Он остановился. Сара хотела было что-то сказать, но он остановил ее.

— Нет, подожди! Еще я не кончил. Разве я сказал третью причину? А, ты ее знаешь, дитя мое! Когда я женился и жена моя умерла, оставив мне маленького Джозефа, и когда этот маленький Джозеф заболел, кто ухаживал за ним, кто лелеял его день и ночь? Чьи маленькие ручки качали его? Чьи светлые глазки, не утомляясь, глядели на него? Кто по целым часам держал перед ним этот ящик, да, этот ящик, до которого сам Моцарт дотрагивался своими священными руками? Кто пришел к дяде Джозефу, когда бедный мальчик умер, и, став на колени у его ног, сказал: успокойся! Твой сын слушает теперь лучшую музыку, райскую музыку? Кто? Ты помнишь те дни, Сара?

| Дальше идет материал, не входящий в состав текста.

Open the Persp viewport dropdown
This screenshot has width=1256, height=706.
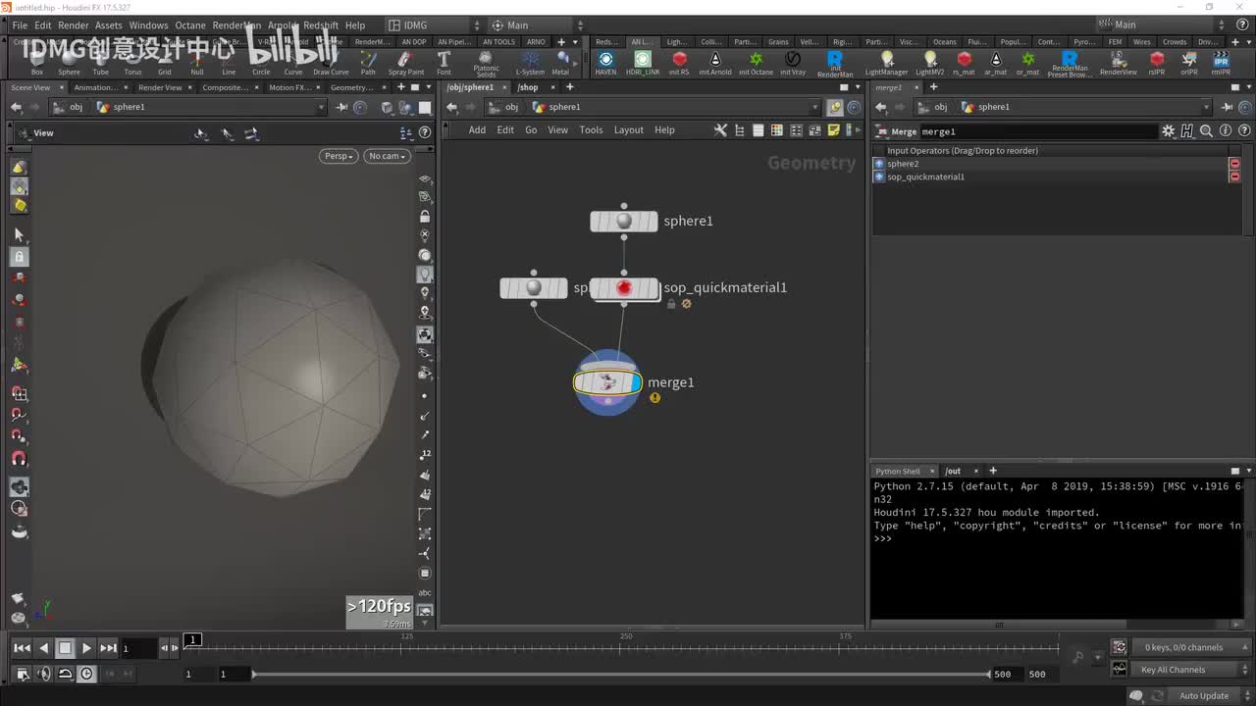[338, 156]
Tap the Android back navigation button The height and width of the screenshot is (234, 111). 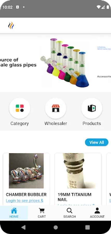[23, 227]
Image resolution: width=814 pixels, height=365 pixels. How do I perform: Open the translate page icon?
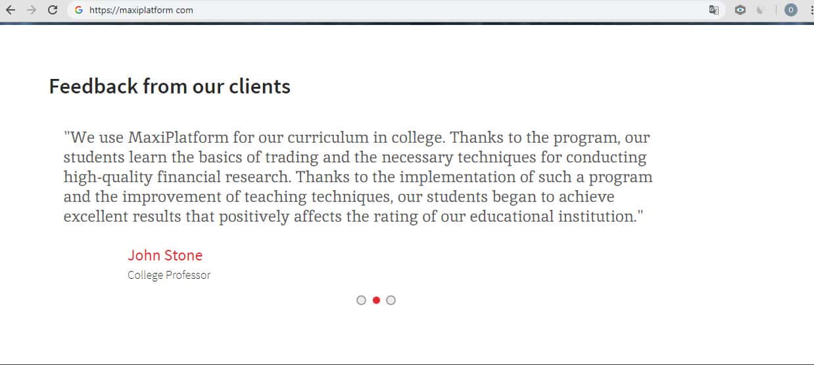point(714,10)
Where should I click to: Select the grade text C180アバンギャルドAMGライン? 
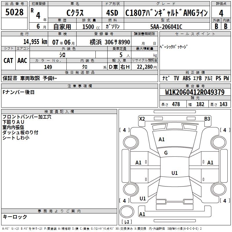point(167,13)
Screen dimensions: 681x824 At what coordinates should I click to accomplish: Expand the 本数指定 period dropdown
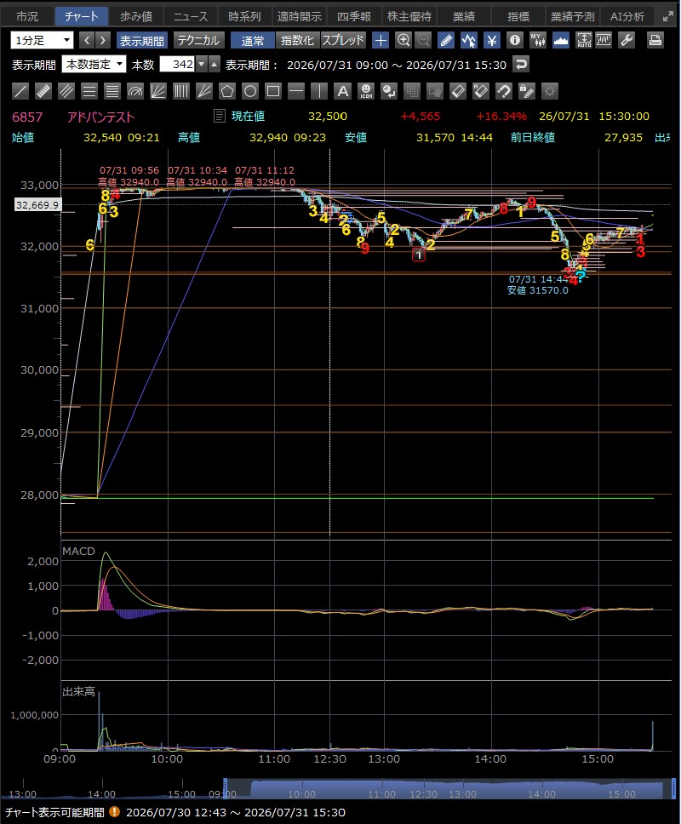click(x=94, y=64)
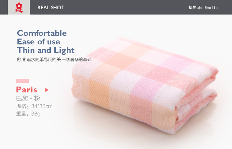Click the Ease of use headline line
Viewport: 232px width, 149px height.
point(38,42)
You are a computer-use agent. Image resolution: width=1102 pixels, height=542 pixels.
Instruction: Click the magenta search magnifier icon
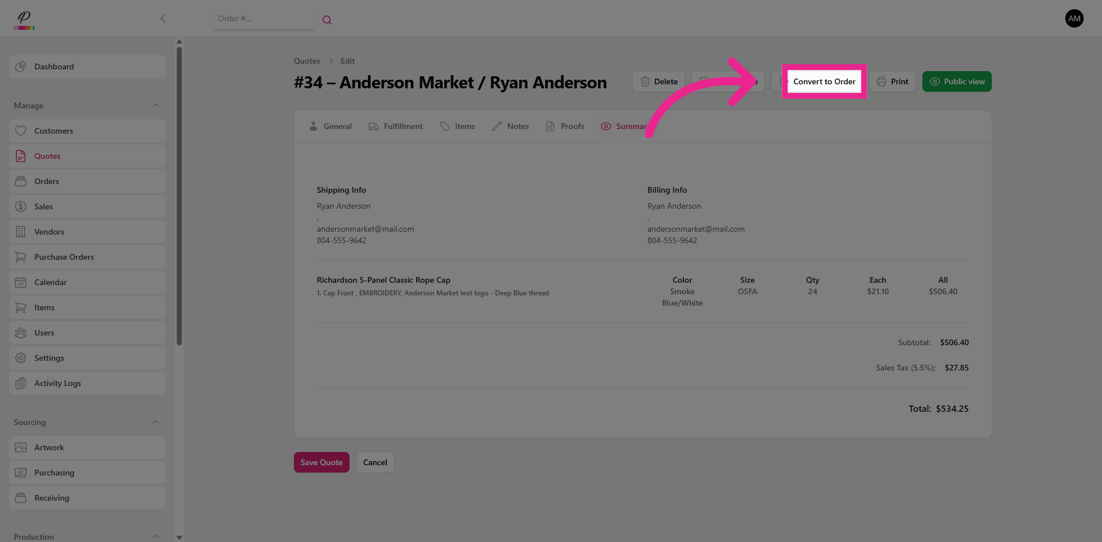pyautogui.click(x=327, y=20)
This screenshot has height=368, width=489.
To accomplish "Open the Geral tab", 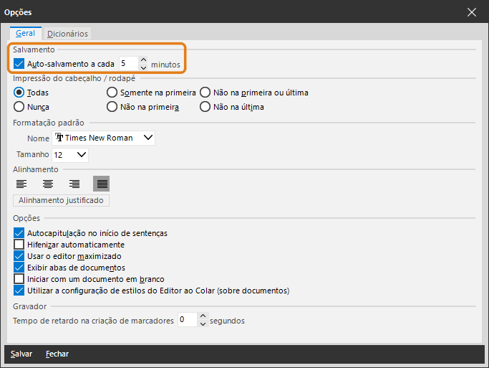I will tap(25, 33).
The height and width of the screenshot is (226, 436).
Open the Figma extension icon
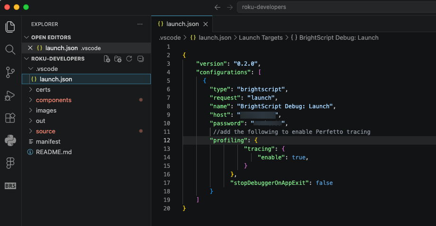(10, 163)
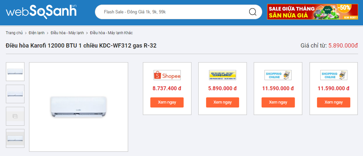Image resolution: width=363 pixels, height=156 pixels.
Task: Click the main air conditioner image
Action: tap(78, 107)
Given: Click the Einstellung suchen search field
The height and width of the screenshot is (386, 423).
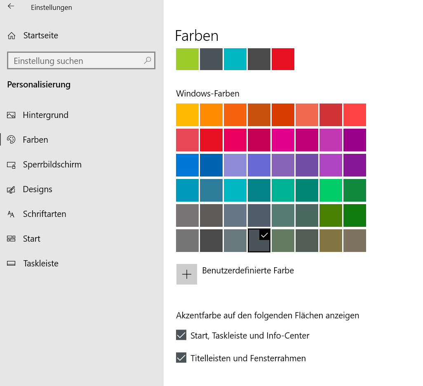Looking at the screenshot, I should pyautogui.click(x=76, y=61).
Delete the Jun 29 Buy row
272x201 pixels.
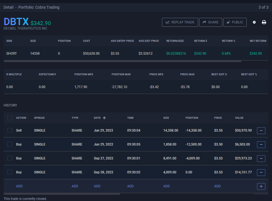click(261, 144)
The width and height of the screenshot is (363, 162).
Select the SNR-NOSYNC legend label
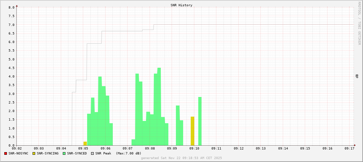point(18,153)
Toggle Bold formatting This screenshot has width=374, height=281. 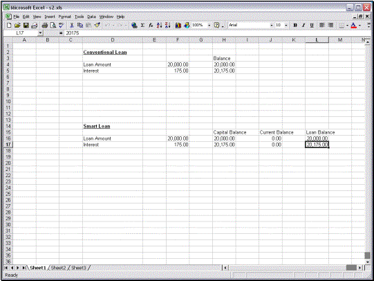(x=295, y=25)
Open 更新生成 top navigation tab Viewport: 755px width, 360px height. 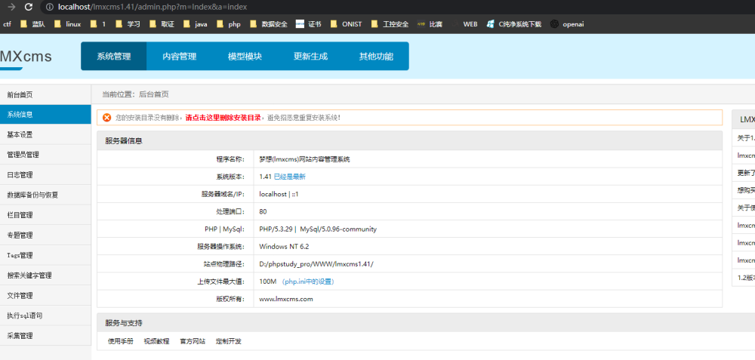click(310, 57)
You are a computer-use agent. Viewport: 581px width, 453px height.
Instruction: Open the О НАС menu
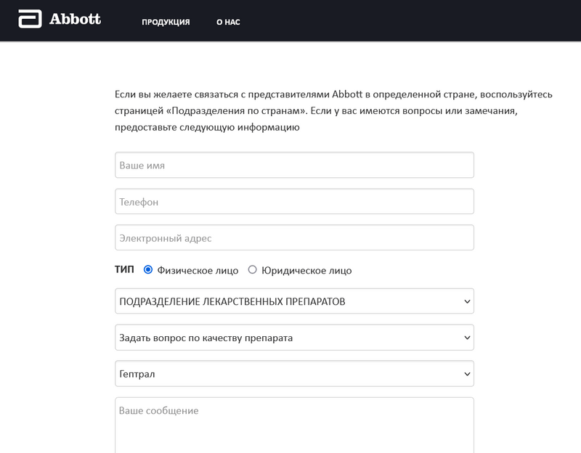click(x=228, y=22)
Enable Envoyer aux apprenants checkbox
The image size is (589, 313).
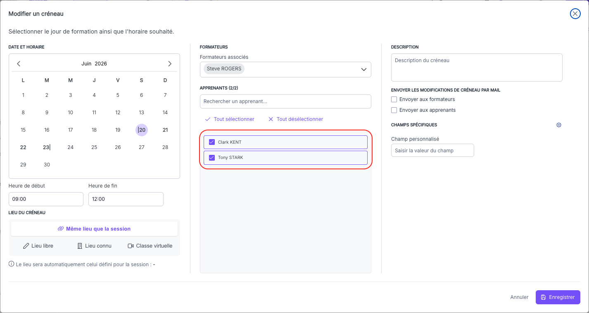[394, 110]
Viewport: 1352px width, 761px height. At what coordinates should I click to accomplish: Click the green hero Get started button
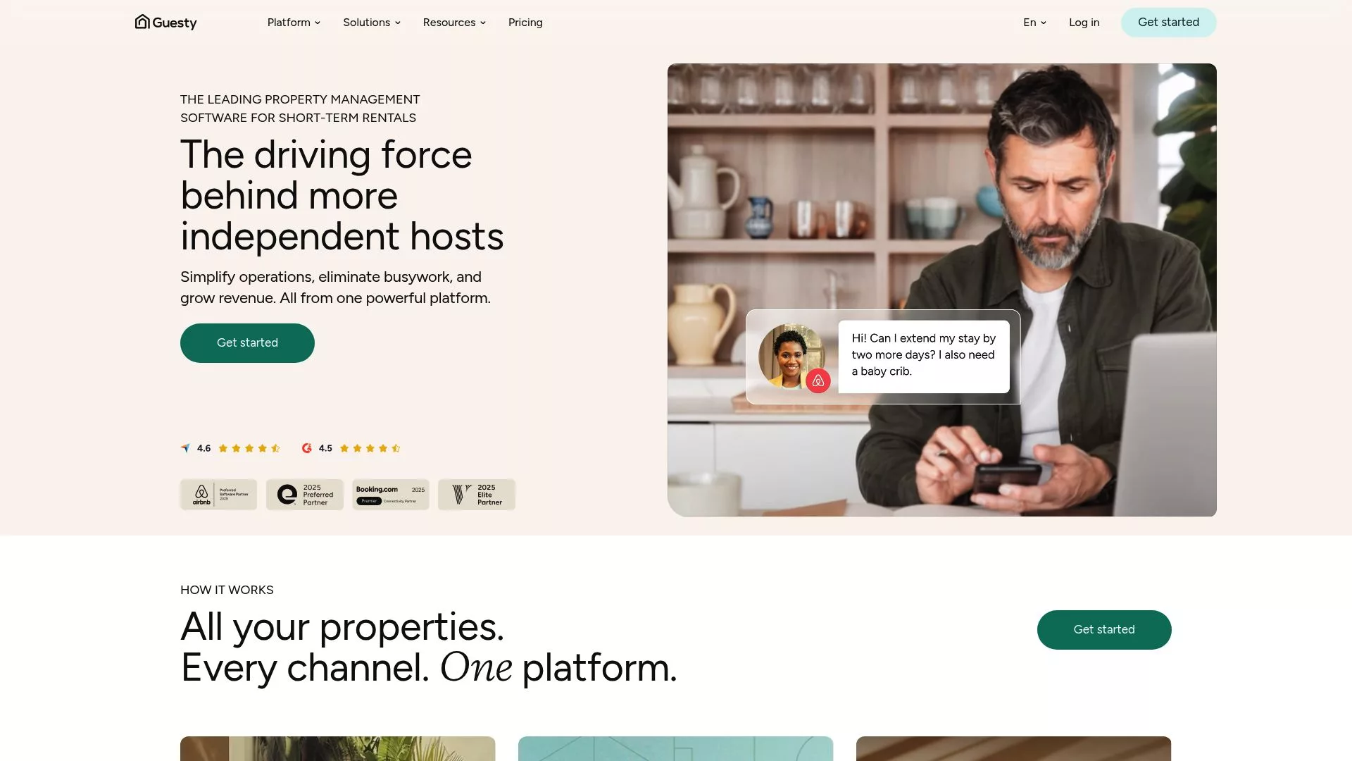click(x=247, y=343)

Воспоминания, вызванные дядей, перенесли Сару в давно прошедшие лета юности. Слезы градом текли по ее щекам; она ничего не могла сказать и только протянула руку, как бы желая остановить старика. Дядя схватил эту руку и осыпал ее жаркими поцелуями.

— Пойди теперь сюда, Сара. Теперь мы помолчим и послушаем, что сыграет нам этот ящик — ящик Моцарта, Макса, Джозефа.

Он завел машину, сел к столу и, не шевелясь, два раза прослушал арию Batti, Batti. Потом заметил, что племянница его несколько успокоилась, и проговорил совершенно покойно:

— Скажи мне, Сара, что причиною твоей печали? Твой муж?

— Да; но я плачу о том, что я встретилась с ним, что я вышла за него, — отвечала Сара. — Он умер, и я хотела бы забыть его.

— Забыть? Как ты посмотрела странно, когда сказала эти слова! Скажи мне…

— Я сказала тебе: он умер, и я забыла его.

— Забыла? Он был жесток? Да, понимаю! Это был конец. Ну, а начало? Ты его любила?

Сара покраснела и отвернулась.

— Тяжело, больно признаться, — прошептала она, не поднимая глаз. — Я не могу не сказать тебе правду, дядя Джозеф, — проговорила она, с трудом произнося слова. — Я не любила своего мужа; я не любила ни одного мужчины!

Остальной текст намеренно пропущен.